[Dataset rows]
========================================================================
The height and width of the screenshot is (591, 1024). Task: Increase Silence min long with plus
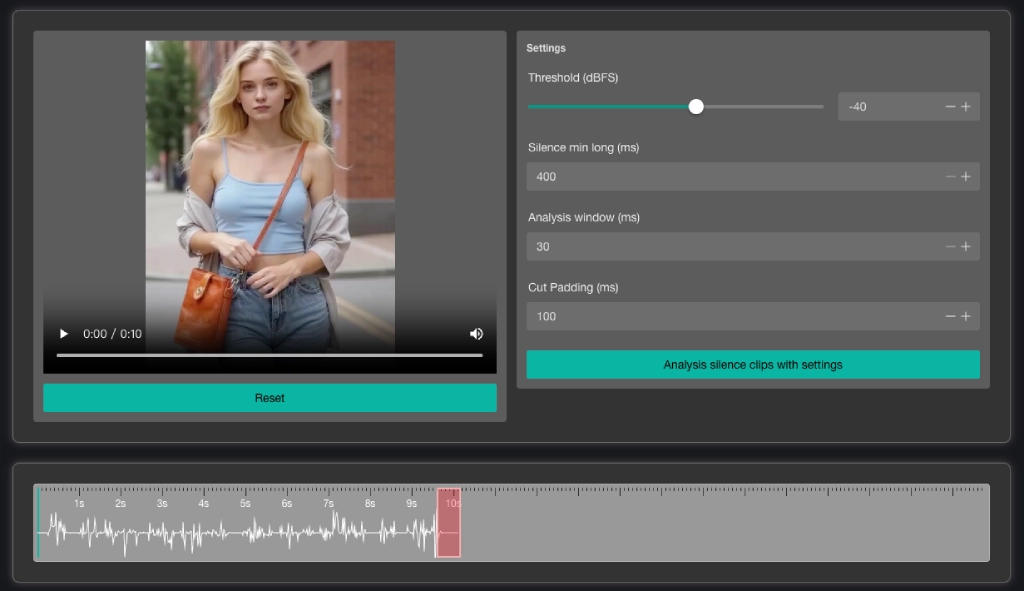966,177
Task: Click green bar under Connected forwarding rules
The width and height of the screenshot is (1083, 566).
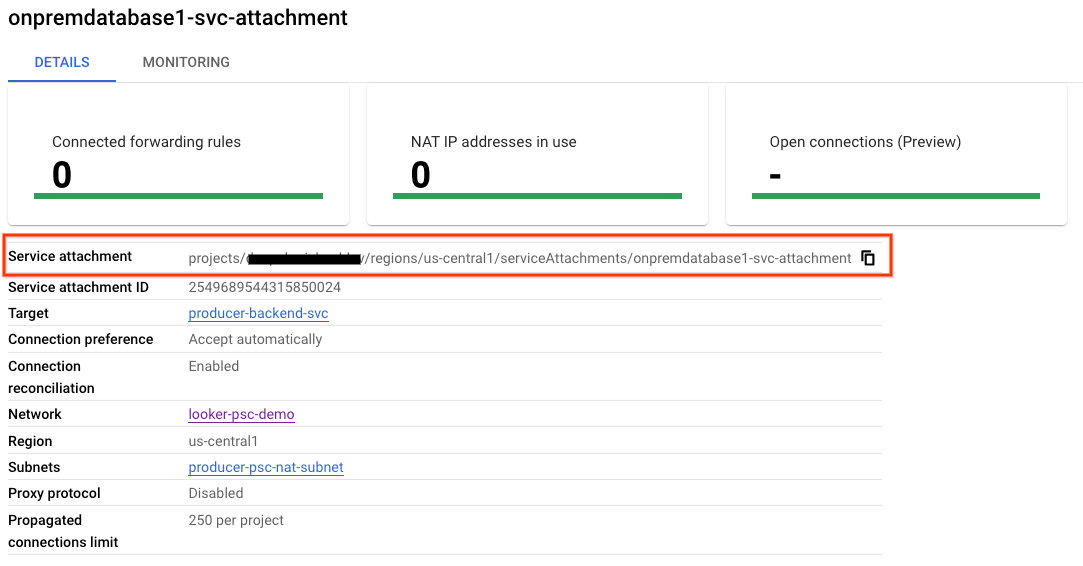Action: click(x=178, y=196)
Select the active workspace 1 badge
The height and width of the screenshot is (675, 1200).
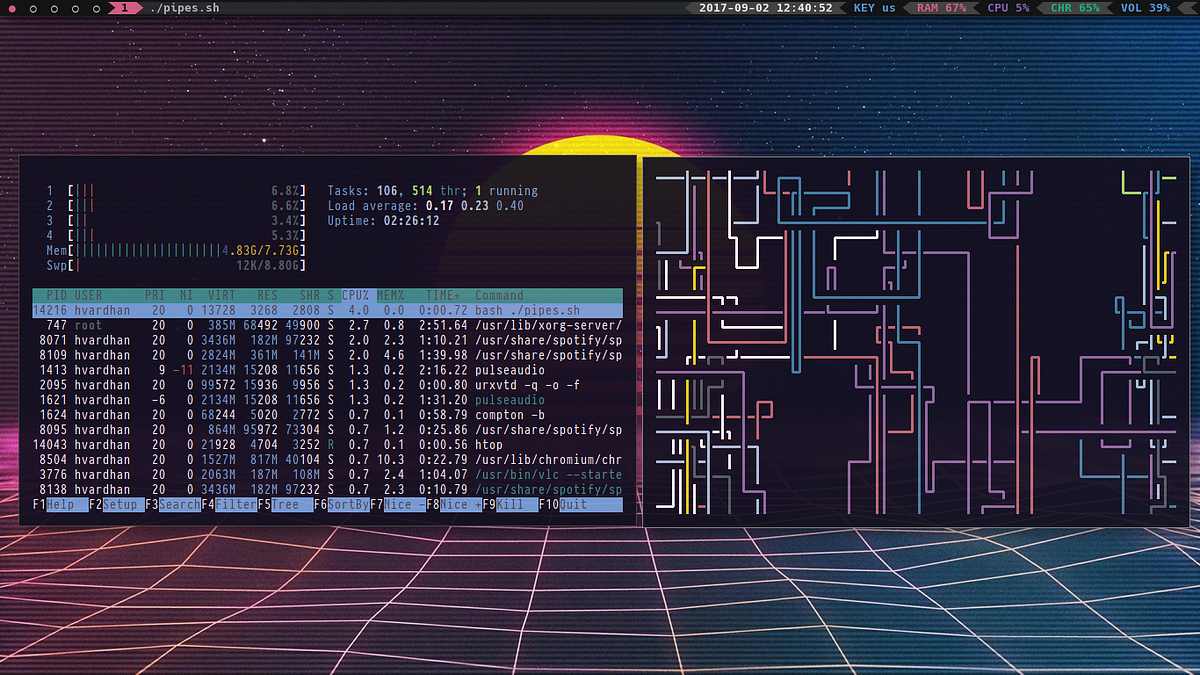[124, 8]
========================================================================
TASK DIRECTIONS =
Write out the lines above word for word, from the line with "Task: Click green" through the last line, including both. Leave out the pictures.

RESPONSE FOR THIS EXERCISE =
Task: Click green bar under Connected forwarding rules
The width and height of the screenshot is (1083, 566).
Action: click(x=178, y=196)
Select the active workspace 1 badge
The height and width of the screenshot is (675, 1200).
[124, 8]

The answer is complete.